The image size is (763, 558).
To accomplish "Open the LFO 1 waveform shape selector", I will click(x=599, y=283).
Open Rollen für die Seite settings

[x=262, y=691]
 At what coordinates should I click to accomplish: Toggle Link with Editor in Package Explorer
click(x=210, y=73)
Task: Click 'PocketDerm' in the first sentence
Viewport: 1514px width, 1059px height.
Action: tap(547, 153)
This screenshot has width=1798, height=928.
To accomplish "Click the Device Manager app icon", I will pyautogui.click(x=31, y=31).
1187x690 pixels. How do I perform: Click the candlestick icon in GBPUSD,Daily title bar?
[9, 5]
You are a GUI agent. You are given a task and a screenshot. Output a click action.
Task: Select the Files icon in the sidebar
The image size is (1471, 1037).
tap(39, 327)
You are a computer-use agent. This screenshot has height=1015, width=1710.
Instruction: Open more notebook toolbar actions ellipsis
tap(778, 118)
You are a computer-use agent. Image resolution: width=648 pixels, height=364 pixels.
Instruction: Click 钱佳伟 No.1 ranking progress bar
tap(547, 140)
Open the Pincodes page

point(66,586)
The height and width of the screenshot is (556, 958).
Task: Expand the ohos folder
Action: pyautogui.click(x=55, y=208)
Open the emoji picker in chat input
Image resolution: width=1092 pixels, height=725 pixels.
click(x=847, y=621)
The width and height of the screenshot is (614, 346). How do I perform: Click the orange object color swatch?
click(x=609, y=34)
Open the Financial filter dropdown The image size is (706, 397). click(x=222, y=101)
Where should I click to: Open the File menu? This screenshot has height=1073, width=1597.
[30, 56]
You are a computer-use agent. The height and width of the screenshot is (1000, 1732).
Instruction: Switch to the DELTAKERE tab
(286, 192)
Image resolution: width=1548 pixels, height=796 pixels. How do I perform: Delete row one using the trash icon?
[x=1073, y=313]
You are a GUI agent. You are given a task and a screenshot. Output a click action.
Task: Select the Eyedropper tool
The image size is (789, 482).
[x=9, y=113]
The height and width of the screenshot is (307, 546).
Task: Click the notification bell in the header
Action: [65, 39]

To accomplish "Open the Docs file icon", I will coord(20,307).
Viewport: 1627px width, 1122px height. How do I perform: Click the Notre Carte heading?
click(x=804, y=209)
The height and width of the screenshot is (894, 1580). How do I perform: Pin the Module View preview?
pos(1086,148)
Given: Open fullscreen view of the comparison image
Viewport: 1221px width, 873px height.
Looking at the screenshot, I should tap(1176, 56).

________

* [Activity]
Looking at the data above, how many lines hold the string "agent"? Reply with only the number.

* [Answer section]
5